Taking us deep into these contested territories, McPhee details the strategies and tactics through which people attempt to control nature. Most striking is his depiction of the main contestants: nature in complex and awesome guises, and those attempting to wrest control from her stubborn, sometimes foolhardy, more often ingenious, and always arresting characters."
John's books frequently appear serialized in the New Yorker. Over the years I've read all of his 29 books. Many of his books like 'Basin to Range' are slow, many would consider them dull" because they're primarily about geology. But individually and collectively they're my favorite books and I reread them on a regular basis.

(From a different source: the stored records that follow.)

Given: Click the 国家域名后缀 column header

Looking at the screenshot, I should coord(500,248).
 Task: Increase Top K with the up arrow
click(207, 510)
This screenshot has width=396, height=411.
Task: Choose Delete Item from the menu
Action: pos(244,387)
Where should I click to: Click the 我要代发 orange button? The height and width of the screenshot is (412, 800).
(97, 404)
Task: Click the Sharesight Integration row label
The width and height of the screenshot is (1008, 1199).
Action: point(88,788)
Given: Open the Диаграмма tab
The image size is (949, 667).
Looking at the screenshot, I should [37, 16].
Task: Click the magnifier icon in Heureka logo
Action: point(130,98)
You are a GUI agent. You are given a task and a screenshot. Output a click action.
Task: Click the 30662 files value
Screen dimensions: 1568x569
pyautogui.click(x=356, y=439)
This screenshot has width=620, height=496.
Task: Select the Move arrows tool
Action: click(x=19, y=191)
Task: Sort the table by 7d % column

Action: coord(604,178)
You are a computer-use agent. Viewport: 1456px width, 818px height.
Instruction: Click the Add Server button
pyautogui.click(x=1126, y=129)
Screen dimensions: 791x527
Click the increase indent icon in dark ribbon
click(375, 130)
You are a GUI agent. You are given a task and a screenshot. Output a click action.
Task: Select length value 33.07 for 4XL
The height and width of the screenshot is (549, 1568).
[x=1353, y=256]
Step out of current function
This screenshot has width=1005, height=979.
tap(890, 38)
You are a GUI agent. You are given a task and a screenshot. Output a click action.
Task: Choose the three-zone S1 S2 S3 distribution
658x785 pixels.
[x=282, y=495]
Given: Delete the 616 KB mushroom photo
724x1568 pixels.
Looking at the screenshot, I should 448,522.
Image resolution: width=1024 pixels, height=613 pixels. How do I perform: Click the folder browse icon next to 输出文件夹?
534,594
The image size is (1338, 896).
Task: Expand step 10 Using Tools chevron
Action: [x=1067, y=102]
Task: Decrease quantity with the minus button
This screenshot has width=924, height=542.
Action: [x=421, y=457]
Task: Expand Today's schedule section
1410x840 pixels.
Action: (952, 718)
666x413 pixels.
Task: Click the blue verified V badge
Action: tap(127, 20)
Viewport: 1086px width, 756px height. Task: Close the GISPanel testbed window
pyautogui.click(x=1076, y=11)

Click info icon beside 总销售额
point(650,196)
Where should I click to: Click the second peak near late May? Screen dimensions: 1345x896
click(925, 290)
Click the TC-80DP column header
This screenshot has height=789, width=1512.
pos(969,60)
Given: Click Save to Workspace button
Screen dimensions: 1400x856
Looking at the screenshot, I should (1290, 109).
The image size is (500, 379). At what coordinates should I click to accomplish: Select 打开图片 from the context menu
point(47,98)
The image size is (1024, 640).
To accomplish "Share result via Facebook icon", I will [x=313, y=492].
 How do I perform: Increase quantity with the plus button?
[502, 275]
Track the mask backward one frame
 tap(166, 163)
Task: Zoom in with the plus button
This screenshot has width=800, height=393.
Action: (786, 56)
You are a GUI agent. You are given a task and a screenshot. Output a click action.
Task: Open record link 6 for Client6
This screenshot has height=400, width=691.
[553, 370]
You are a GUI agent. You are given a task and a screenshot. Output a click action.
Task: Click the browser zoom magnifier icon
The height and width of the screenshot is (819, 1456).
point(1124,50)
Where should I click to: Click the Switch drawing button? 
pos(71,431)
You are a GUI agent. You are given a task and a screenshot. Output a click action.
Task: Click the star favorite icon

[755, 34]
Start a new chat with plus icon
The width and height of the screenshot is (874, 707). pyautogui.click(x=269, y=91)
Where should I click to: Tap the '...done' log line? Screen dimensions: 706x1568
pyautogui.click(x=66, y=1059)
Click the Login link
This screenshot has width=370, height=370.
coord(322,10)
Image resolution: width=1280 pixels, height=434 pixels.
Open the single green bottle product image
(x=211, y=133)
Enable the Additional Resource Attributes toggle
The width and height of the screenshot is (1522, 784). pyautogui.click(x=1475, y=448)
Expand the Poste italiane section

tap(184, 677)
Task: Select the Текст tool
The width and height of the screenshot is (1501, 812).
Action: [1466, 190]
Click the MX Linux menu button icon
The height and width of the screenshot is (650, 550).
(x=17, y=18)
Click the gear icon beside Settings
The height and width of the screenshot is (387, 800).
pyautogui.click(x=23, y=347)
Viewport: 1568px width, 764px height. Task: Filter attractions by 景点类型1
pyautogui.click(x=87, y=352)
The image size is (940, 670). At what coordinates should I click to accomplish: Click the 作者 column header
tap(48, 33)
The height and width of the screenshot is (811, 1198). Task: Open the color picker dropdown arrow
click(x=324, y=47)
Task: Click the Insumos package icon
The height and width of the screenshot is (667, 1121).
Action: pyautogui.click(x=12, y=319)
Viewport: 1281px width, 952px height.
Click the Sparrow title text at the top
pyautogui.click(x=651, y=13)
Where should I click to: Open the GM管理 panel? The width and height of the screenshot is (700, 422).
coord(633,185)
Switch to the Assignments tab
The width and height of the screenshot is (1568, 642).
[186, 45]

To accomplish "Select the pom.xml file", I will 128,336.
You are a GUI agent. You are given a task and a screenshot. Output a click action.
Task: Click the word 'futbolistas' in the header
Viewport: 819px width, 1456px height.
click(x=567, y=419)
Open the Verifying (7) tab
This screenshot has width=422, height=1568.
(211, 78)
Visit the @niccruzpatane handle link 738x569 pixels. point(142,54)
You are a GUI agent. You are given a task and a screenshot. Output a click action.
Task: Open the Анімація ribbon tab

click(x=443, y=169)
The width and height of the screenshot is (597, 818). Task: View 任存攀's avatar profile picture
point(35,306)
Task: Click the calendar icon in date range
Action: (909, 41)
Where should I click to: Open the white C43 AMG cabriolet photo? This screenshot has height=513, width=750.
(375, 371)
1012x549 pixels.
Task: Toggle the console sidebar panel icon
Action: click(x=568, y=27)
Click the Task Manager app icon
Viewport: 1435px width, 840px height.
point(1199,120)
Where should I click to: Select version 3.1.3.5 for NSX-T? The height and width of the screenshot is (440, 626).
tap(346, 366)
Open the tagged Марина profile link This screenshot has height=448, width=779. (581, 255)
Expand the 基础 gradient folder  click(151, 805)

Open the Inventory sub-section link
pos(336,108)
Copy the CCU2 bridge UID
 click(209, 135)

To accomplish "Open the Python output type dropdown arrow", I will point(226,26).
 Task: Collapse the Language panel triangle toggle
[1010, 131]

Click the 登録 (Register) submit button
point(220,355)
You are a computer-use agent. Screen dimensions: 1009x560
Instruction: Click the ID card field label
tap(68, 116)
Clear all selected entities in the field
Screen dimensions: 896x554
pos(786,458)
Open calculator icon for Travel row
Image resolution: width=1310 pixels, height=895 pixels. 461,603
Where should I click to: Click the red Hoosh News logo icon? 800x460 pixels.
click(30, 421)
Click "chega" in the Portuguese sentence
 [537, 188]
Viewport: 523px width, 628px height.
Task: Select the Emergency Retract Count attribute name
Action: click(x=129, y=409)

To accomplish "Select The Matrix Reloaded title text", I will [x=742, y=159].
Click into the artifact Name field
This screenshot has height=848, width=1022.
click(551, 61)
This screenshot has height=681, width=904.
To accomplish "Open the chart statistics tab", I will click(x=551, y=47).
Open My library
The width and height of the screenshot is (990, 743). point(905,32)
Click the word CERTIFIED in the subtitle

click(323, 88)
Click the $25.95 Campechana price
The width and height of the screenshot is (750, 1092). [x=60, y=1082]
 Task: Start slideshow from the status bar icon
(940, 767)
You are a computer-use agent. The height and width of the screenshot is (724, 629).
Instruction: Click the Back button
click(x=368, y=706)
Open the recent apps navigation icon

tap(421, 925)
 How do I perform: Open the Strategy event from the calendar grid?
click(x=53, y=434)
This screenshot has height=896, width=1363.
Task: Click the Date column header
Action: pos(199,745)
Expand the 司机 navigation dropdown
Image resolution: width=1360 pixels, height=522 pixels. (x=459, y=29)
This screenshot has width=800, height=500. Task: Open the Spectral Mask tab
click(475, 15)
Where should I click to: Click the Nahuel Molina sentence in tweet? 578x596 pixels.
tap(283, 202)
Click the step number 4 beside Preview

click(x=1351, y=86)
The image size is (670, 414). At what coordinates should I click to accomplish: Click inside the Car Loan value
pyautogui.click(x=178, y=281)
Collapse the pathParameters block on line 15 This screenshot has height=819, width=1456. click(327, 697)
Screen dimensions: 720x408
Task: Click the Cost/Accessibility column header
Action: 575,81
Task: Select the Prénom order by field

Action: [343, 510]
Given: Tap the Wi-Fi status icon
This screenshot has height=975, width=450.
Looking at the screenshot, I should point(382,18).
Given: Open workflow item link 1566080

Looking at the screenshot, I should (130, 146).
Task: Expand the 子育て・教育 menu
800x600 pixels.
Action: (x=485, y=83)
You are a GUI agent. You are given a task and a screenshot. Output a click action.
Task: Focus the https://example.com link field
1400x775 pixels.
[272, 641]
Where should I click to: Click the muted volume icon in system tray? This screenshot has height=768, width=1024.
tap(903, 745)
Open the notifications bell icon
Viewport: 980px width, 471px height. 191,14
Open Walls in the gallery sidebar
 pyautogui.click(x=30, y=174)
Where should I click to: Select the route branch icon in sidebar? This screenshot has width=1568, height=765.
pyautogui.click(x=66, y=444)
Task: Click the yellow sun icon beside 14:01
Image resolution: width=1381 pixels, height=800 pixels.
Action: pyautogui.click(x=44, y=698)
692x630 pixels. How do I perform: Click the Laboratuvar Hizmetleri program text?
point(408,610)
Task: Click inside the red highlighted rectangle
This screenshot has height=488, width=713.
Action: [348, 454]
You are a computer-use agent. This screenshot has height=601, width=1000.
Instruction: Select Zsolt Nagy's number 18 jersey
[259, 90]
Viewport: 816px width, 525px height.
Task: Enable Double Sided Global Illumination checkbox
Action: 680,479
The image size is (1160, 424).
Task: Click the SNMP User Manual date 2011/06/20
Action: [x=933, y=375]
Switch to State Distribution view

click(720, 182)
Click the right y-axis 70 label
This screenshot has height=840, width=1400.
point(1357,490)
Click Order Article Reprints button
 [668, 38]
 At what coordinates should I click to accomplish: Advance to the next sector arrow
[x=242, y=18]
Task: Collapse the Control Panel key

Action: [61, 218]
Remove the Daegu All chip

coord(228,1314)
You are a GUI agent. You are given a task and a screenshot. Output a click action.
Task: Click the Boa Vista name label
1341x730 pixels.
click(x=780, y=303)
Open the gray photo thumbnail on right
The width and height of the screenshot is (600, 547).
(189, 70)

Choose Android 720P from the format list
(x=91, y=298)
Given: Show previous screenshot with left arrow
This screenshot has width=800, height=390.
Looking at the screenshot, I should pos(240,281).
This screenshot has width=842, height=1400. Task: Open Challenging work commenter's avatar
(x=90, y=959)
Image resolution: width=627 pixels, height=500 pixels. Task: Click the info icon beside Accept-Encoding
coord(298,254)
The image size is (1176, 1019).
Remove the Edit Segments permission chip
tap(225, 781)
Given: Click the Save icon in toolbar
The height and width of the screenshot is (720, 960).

They're intensely interesting: 'Coming into the Country' is a collection of stories about the people of Alaska (way pre Sarah Palin), Informative to a fault: 'Oranges'
and wonderfully absorbing, his newest, 'Uncommon Carriers'.
'Uncommon Carriers': Again an overview: "Over the past eight years, John McPhee has spent considerable time in the company of people who work in freight transportation. Uncommon Carriers is his sketchbook of them and of his journeys with them. He rides from Atlanta to Tacoma alongside Don Ainsworth, owner and operator of a sixty-five-foot, eighteen-wheel chemical tanker carrying hazmats. McPhee attends ship-handling school on a pond in the foothills of the
French Alps, where, for a tuition of $15,000 a week, skippers of the largest ocean ships refine their capabilities in twenty-foot scale models. He goes up the “tight-assed” Illinois River on a “towboat” pushing a triple string of barges, the overall vessel being “a good deal longer than the Titanic.” And he travels by canoe up the canal-and-lock commercial waterways traveled by Henry David Thoreau and his brother, John, in a homemade skiff in 1839.
Uncommon Carriers is classic work by McPhee, in prose distinguished, as always, by its author’s warm humor, keen insight, and rich sense of human character." I enjoyed this book so much that I tried to read just a few pages a day to make it last, reading other books the rest of the time
His little book, 'the making of a bark canoe' is classic McPhee. Full of painstaking detail about one young man's obsession with making authentic bark canoes, with simple tools, and canoeing trips with him to test them.
John McPhee is an avid outdoorsman. It permeates his books.
His books grown on one, become old friends and companions in life. A calm accurate, enthralling and literate observer of the worlds he discovers for the rest of us. Perhaps the best counter to too much fast and electronic information that I know of in out interactive, online, plugged in world, which I love also.